*WHAT YOU WILL DO*.
Which lines of the items below contain the word "width"? List each of them in full.

---- DATA PROVIDED

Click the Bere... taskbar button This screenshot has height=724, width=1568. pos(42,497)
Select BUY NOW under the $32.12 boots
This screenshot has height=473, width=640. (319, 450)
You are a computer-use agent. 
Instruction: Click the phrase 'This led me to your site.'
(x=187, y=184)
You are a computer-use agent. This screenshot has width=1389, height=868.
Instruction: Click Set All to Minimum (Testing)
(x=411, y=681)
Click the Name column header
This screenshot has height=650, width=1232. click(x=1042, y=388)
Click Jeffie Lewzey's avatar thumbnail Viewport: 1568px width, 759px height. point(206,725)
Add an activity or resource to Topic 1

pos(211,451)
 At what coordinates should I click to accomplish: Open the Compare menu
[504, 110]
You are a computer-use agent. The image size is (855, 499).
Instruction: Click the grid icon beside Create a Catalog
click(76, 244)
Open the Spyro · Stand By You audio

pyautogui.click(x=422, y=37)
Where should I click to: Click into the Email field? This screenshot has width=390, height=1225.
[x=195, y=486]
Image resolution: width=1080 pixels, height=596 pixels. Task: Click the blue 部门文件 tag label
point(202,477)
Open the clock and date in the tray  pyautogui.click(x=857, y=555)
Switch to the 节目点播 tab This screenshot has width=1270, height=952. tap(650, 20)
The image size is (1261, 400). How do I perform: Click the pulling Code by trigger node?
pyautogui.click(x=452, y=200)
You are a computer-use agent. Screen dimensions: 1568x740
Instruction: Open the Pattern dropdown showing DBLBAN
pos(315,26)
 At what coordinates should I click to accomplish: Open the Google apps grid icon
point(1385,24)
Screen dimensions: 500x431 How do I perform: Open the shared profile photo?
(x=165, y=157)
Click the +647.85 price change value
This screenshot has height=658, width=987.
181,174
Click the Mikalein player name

--------

*ANSWER*.
Click the Bere... taskbar button This screenshot has height=724, width=1568. pos(42,497)
This screenshot has height=473, width=640. (319, 450)
You are a computer-use agent. This screenshot has width=1389, height=868.
This screenshot has height=650, width=1232. click(x=1042, y=388)
Click Jeffie Lewzey's avatar thumbnail Viewport: 1568px width, 759px height. point(206,725)
Where should I click to: Click into the Email field? This screenshot has width=390, height=1225.
Image resolution: width=1080 pixels, height=596 pixels. Task: Click the blue 部门文件 tag label
Switch to the 节目点播 tab This screenshot has width=1270, height=952. tap(650, 20)
This screenshot has height=658, width=987.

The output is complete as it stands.